(Items from a dataset)
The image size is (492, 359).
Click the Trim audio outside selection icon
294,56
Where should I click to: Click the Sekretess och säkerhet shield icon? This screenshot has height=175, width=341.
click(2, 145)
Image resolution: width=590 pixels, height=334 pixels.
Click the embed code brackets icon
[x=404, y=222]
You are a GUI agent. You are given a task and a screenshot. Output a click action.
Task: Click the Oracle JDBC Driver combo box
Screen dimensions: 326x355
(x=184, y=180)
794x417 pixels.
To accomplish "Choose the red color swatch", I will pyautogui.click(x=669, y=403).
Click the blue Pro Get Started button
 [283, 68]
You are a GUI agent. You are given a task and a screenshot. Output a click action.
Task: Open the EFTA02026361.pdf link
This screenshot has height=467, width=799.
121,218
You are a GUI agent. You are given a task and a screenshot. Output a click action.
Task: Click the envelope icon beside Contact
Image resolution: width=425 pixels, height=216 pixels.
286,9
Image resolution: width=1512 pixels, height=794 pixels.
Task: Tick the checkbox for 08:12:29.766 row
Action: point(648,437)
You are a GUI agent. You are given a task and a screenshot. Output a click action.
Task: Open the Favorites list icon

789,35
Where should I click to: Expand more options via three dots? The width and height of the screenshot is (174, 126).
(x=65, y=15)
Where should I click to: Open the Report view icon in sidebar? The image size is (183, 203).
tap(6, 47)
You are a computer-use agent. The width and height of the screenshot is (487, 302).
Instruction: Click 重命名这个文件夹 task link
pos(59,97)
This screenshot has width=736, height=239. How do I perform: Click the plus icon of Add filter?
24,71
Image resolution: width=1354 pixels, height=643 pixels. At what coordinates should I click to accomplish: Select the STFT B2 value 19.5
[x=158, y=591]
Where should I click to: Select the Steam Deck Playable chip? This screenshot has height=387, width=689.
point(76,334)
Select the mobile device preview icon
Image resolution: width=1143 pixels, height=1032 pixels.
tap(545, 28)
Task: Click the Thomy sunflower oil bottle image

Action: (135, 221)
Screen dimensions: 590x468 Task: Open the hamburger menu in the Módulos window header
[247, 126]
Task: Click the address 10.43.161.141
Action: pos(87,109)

WHAT THE TASK REQUIRES:
List each line in the items above that contains the word "screenshot", copying those lines in full.

FINAL RESULT:
Where should I click to: Click the Sekretess och säkerhet shield icon? This screenshot has height=175, width=341.
You are a GUI agent. You are given a task and a screenshot. Output a click action.
You are a GUI agent. You are given a task and a screenshot. Output a click action.
This screenshot has height=467, width=799.
You are a GUI agent. You are given a task and a screenshot. Output a click action.
You are a GUI agent. You are given a task and a screenshot. Output a click action.
Where should I click to: Expand more options via three dots? The width and height of the screenshot is (174, 126).
You are a computer-use agent. The width and height of the screenshot is (487, 302).
This screenshot has width=736, height=239. How do I perform: Click the plus icon of Add filter?
Where should I click to: Select the Steam Deck Playable chip? This screenshot has height=387, width=689.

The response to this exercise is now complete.